--- Information provided Enclosed Below ---
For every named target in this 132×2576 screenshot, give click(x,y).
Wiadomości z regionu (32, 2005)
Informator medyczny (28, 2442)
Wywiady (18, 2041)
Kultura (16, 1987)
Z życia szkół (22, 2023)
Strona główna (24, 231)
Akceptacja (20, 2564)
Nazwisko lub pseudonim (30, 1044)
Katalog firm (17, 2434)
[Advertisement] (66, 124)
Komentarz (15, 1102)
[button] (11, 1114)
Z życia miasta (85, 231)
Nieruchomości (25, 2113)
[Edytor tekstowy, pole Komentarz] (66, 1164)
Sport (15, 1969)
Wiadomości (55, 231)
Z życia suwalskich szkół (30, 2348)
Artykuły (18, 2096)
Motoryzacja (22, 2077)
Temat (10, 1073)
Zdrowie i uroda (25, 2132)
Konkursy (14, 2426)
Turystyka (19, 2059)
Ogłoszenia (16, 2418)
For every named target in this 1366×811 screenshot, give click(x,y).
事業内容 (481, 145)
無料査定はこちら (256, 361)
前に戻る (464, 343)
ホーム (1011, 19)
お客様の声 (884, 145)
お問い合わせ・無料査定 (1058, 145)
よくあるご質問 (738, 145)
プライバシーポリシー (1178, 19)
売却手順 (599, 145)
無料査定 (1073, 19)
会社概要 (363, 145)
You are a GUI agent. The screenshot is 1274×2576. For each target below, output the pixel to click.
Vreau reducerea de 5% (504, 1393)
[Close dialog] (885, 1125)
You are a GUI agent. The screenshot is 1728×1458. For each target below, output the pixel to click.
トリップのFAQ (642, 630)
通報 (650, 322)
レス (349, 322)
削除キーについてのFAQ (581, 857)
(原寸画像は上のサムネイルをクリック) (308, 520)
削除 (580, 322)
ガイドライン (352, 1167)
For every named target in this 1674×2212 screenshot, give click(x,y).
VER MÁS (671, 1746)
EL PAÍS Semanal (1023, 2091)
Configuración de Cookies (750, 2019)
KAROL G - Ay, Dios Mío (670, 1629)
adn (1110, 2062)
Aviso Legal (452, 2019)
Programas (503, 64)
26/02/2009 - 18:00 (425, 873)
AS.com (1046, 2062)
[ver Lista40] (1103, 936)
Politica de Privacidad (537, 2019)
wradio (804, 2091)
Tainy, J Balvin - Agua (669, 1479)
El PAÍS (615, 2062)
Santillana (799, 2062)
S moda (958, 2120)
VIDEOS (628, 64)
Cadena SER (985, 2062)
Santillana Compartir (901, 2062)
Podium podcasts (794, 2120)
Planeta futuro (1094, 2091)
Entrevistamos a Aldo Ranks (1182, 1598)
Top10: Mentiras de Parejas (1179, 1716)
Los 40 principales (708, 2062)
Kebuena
--- End of Enclosed Information provided ---
* _Work order_
Look through the data and show every line containing "agent".

* _Task result_
You are a GUI agent. The screenshot is 1274×2576. For each target below, output the pixel to click.
You are a GUI agent. The screenshot is 1728×1458. For each target below, output the pixel to click.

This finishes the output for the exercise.